▸ **TASK ITEM**:
Copy exactly the stretch of data below from the line with "Screen dimensions: 1013x594" through the line with "Task: Click the colored", including both of those lines.

▸ **EXERCISE DATA**:
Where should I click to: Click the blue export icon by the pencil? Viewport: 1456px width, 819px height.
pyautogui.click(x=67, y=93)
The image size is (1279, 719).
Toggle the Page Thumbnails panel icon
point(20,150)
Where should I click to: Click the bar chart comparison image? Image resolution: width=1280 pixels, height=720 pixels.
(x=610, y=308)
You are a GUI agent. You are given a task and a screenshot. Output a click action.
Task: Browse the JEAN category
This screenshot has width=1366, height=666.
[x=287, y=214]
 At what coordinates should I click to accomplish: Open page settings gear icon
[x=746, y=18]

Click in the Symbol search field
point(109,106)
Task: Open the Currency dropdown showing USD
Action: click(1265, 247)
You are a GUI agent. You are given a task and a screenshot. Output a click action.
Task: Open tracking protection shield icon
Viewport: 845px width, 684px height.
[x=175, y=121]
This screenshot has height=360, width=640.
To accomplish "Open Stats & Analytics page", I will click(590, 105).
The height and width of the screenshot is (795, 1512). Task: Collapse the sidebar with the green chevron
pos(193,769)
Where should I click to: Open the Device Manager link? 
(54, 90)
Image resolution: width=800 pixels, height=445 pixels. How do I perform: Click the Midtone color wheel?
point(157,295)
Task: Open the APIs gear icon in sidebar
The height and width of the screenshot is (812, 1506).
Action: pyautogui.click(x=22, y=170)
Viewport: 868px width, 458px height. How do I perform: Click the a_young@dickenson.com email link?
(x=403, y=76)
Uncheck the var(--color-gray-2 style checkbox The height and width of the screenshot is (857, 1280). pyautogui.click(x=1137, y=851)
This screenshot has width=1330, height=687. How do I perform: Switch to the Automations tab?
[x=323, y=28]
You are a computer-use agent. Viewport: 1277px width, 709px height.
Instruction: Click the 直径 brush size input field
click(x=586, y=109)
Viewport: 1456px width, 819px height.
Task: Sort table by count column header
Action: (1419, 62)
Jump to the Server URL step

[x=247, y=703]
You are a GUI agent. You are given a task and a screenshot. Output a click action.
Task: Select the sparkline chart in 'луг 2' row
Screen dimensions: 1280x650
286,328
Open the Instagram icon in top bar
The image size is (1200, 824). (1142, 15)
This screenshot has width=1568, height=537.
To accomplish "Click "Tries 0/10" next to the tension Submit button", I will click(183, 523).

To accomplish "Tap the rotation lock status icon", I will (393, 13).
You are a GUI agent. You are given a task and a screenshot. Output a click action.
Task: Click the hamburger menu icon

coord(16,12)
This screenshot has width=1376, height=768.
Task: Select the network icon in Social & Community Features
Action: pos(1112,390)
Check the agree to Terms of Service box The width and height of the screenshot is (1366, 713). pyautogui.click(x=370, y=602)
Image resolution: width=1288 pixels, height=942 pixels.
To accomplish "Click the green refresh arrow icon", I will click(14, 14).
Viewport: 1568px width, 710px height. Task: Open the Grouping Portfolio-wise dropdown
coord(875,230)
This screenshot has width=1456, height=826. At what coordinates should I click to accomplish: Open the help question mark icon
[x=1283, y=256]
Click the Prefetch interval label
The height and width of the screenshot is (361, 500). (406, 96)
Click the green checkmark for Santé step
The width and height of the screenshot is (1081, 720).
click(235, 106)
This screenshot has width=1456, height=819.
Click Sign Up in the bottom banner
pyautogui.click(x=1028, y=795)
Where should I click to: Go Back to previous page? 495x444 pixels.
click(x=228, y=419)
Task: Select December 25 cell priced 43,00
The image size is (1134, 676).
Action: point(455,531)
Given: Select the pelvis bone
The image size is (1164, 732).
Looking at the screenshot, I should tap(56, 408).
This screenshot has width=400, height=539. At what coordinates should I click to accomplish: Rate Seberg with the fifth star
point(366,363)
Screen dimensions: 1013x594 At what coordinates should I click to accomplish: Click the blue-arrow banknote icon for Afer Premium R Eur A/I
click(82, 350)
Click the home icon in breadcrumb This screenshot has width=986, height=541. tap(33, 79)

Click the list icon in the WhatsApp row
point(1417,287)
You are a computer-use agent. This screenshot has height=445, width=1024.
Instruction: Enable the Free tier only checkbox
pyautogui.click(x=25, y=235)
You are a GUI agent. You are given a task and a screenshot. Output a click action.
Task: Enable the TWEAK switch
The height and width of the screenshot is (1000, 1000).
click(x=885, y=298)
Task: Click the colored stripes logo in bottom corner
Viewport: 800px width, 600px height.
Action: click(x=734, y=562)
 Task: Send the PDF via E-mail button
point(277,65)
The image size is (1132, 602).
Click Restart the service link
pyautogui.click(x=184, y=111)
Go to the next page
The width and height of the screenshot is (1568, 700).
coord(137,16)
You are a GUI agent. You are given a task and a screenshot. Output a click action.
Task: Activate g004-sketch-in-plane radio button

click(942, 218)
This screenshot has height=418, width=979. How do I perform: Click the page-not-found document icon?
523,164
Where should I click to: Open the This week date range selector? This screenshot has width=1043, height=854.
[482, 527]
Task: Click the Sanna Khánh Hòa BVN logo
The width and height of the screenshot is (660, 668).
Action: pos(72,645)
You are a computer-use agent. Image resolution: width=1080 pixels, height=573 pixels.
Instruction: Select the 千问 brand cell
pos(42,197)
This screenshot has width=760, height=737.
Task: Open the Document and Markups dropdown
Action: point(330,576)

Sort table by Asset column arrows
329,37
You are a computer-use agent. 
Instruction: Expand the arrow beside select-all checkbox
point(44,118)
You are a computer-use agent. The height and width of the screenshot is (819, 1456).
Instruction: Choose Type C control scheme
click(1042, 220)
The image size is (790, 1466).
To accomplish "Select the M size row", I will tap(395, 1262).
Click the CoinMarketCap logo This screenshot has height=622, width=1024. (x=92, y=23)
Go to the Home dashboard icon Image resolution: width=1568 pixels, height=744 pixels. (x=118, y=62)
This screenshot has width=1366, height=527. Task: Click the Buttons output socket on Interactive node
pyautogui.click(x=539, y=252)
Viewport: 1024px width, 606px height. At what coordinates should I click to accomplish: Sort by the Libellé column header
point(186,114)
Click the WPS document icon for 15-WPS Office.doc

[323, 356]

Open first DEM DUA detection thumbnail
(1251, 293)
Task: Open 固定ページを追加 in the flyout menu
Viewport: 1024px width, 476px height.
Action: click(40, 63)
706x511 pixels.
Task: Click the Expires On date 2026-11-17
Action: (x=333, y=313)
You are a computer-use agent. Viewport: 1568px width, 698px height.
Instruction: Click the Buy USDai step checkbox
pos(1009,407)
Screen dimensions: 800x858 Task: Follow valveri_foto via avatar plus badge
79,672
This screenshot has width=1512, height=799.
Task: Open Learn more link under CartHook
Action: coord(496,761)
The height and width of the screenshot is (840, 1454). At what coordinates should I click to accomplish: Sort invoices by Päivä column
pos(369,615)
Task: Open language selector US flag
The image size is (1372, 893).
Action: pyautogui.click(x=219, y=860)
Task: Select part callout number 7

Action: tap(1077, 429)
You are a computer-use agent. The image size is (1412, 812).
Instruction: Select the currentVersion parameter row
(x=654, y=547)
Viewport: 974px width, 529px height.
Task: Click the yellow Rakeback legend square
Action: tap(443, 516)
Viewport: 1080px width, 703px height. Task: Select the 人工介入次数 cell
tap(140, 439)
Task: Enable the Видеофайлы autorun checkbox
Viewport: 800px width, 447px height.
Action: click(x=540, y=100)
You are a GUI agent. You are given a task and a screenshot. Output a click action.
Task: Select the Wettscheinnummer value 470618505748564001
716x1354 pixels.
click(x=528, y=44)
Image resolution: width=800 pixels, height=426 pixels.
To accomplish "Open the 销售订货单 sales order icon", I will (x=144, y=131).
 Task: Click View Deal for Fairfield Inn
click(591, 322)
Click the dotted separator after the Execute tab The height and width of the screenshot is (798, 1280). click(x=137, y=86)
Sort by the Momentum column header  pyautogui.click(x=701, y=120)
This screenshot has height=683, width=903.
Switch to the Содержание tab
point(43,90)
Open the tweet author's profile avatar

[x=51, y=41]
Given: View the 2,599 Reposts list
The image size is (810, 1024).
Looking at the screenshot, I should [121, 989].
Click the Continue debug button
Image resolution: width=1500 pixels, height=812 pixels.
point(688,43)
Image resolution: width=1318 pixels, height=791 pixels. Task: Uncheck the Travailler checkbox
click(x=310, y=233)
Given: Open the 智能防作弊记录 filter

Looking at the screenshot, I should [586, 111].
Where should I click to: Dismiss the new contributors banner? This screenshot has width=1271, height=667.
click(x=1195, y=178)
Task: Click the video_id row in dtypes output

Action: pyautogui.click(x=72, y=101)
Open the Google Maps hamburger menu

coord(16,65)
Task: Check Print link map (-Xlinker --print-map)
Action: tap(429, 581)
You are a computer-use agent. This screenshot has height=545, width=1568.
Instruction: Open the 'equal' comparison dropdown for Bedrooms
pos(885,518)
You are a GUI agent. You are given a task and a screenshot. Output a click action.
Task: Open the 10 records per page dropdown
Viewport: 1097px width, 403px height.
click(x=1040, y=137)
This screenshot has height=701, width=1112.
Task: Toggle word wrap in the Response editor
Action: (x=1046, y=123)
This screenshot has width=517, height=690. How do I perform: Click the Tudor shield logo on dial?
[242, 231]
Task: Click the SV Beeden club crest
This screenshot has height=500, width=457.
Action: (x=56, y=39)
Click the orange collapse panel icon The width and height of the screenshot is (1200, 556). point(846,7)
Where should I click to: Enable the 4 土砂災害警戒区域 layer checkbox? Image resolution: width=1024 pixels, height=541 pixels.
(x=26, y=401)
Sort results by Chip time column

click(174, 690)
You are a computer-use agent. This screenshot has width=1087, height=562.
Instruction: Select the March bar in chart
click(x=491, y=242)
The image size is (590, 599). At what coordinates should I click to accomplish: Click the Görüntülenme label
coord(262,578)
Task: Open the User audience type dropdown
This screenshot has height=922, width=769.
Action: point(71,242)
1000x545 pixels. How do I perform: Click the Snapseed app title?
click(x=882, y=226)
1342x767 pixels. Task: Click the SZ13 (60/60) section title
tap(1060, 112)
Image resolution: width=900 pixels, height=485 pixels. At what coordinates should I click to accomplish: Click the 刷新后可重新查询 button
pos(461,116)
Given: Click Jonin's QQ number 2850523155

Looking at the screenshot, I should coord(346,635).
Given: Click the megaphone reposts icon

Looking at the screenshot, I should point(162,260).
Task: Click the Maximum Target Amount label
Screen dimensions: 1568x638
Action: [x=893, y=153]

▸ **EXERCISE RESULT**:
Screen dimensions: 1013x594 At what coordinates should I click to accomplish: Click the blue-arrow banknote icon for Afer Premium R Eur A/I
click(82, 350)
Click the home icon in breadcrumb This screenshot has width=986, height=541. tap(33, 79)

Click the list icon in the WhatsApp row
point(1417,287)
You are a computer-use agent. This screenshot has height=445, width=1024.
Instruction: Enable the Free tier only checkbox
pyautogui.click(x=25, y=235)
You are a GUI agent. You are given a task and a screenshot. Output a click action.
Task: Enable the TWEAK switch
The height and width of the screenshot is (1000, 1000).
click(x=885, y=298)
Task: Click the colored stripes logo in bottom corner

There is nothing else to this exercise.